Romantic love stories are usually about the very beginning of a relationship—the “how we met and fell for each other.” We seldom hear about the time after they fall in love–the years after. Society feels a need to portray love and romance as blissful and picture-perfect, never as something that takes time and a whole lot of work to keep alive.
That’s because, in relationships, the very beginning usually is amazing. Everything feels as though it’s a scene out of a teenage rom-com. Colors are brighter, songs are happier, and you can’t stop smiling from ear-to-ear. But, once you reach that two-year mark in your relationship, things change. The two-year mark, for many people, is when reality sets in that you’re in a pretty serious, long-term relationship. And with this comes a whole lot of problems, fights, discussions, and pressure.
6. You begin to fight a lot more about serious topics.
While all relationships are real, the longer you’re in one, the more reality will set in that this can be a “forever” thing. After two years, the “infatuation” and obsession wears off as people begin to calm down and get comfortable. Tina B. Tessina, aka Dr. Romance, psychotherapist and author of How to Be Happy Partners: Working it out Together, says:
After a year or so, the new relationship euphoria begins to wear off, and reality sets in. Both partners relax, and stop being on their best behavior.” But this isn’t all good. “Old family habits assert themselves, and they begin to disagree about things they were tolerant of before. Both partners are realizing this is about the rest of our lives, and that is a scary concept.”
5. You start to feel bored.
After two years, you and your partner essentially develop routines and habits that are easy for you both. While it’s healthy to have routines, not breaking away from them can drive the fun and “spice” out of your relationship at lightning speed. Relationship experts and therapists often urge couples to break out of their weekly routines to ensure that the relationship remains exciting. Marriage and Family Therapist, Relationship Specialist Jen Elmquist says:
Patterns will develop: Over time you will develop patterns or a way of dancing in this relationship together that will become predictable and at times monotonous. Pay attention to the patterns you create and change them if you need to.
4. You start to feel a lot of “remember when…” moments.
After the excitement settles down and the “thrill” of the brand new love begins to fade, you’ll begin to have those “remember when we did…” moments and begin to resent your partner for not keeping that “spark” alive. Relationships are like getting that toy you always wanted as a kid. The more you played with it, the less excited you were to use it. The same goes with relationships–it’s not that you don’t love your partner, you just feel the thrill fade away.
Dr. Rich Nicastro points out that the slow-down in our excitement has to do with our brain’s hormones.
Research shows that the brain’s pleasure centers go into overdrive when love is new, and as a result, our mood improves, we become more motivated and focused, and what was once considered uncharacteristic for us (like going dancing until the wee hours of the evening; or sharing our “true” feelings during a three-and-a-half hour conversation) now feels totally normal.
3. Society will start pressuring you to think about your “future.”

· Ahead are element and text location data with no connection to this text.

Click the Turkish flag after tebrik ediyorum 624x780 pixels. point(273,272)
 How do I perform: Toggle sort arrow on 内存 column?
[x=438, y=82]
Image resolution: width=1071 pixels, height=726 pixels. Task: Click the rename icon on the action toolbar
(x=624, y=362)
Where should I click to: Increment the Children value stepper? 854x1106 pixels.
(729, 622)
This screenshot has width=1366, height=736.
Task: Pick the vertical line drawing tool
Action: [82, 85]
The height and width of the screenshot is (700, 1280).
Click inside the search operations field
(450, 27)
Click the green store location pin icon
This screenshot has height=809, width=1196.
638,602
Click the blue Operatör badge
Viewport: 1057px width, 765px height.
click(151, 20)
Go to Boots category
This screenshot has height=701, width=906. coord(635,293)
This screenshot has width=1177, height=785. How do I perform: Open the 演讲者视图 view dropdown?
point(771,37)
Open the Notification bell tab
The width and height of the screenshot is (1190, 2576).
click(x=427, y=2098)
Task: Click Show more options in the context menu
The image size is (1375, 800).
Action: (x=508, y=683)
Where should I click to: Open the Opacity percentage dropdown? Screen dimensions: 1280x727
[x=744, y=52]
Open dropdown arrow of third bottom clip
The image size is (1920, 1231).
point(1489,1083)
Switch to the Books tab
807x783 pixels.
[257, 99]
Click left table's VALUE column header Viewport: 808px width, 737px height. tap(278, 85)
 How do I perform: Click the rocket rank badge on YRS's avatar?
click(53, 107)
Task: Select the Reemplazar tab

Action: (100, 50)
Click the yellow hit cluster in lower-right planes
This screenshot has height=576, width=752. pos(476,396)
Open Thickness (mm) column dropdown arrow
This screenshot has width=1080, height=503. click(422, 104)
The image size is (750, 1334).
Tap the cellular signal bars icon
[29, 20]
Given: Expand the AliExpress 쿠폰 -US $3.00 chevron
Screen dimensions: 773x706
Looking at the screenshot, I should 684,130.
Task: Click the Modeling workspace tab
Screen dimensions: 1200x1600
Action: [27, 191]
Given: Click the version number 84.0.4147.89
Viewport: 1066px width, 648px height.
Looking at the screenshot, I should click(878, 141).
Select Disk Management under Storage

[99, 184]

The two-year mark is when people start to look at your relationship as “serious,” especially, your family. Everyone around you will begin to pressure you into answering questions you may not be ready to face or answer. Word to the wise–if you’re personally not ready for something, do not let other people convince you that you are. The worst thing you can do is pressure yourself or your partner into moving too fast.
2. Your sex life slows down.
Everyone knows that when you first fall in love with someone, the sex is usually incredible (and rather frequent). Hey, it’s one of the reasons you fell in love in the first place. As time goes by your sex life tends to take a rather big hit. If you feel as though your sex life is deteriorating at a rate that doesn’t work for you, be sure to discuss it with your partner. Communication is key when it comes to solving problems in a relationship, rather than ignoring the issue and allowing it to manifest and grow over time.
1. You and your partner change as individuals over time.
It’s inevitable that as time goes on, you and your partner will both change as people. You will grow, mature, and change with all of the movements and obstacles life throws at you. Many couples struggle when they, or their partner, begin to change a bit in the relationship. Dr. Rich Nicastro points out that many times, couples see this as a huge problem.
Many couples interpret these changes as evidence that they’ve made a big error and ended up with the wrong person, rather than seeing this period as a transition phase of the relationship that requires compromise and the ability to negotiate the emerging challenges.
Change doesn’t always have to be a bad thing. A relationship that is at a stand-still is much more toxic and unhealthy than one that grows and changes over time.
The two-year mark doesn’t have to be a death sentence.
Statistics show that relationships and marriages are 50% more likely to end once you reach the two-year mark. However, reaching two years together doesn’t have to be a death sentence for your love life. If you’re willing to work on your relationship with your partner and your partner only–compromising and putting in a solid effort to keep it alive–you’ll be sure to reach that three-year mark, too.